_The task_.
Once you have checked each line below for the word "Click", give the number of lines that have it and nothing further.

(Saved data entries)
==========

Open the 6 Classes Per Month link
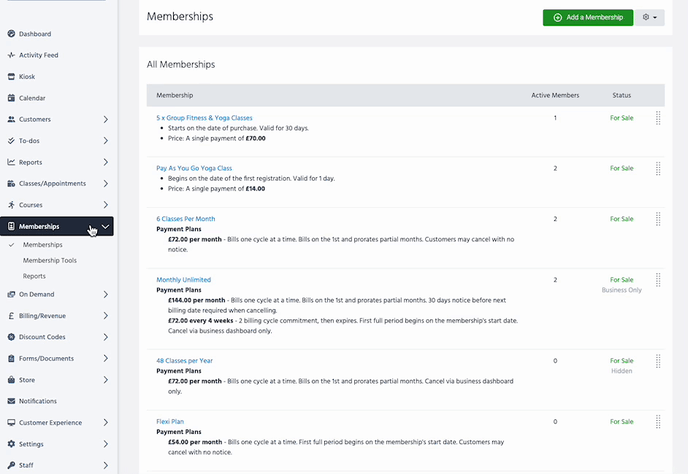This screenshot has width=688, height=474. [185, 218]
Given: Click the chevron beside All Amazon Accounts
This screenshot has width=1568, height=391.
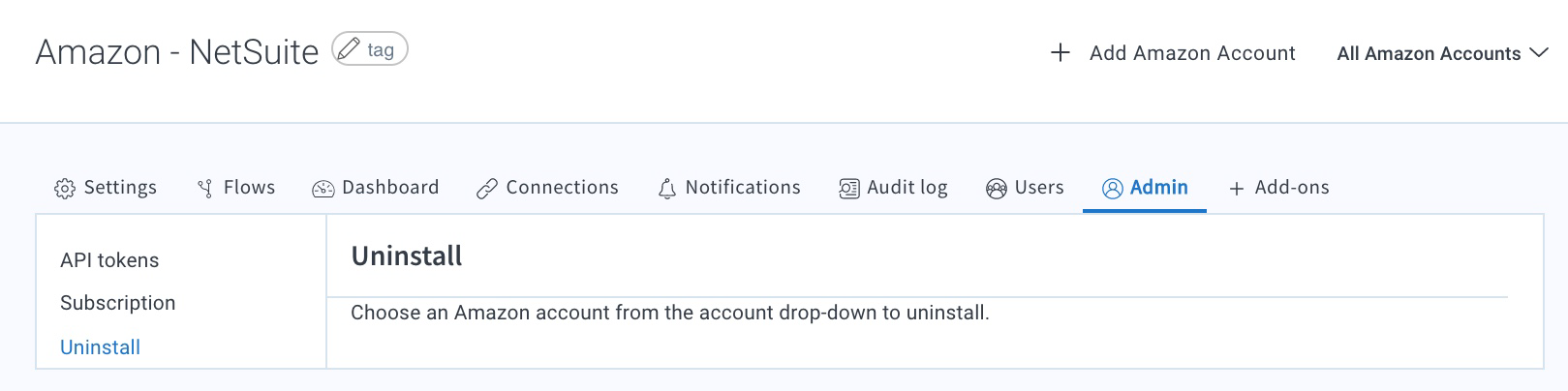Looking at the screenshot, I should [1539, 53].
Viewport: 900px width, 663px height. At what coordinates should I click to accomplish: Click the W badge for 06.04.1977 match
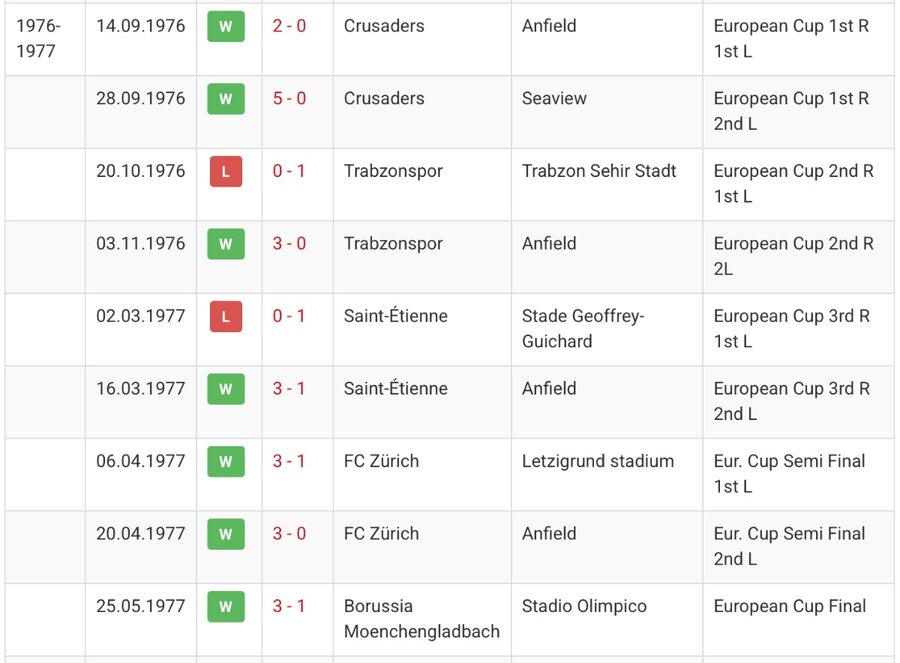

==========

_Exercise response_.
2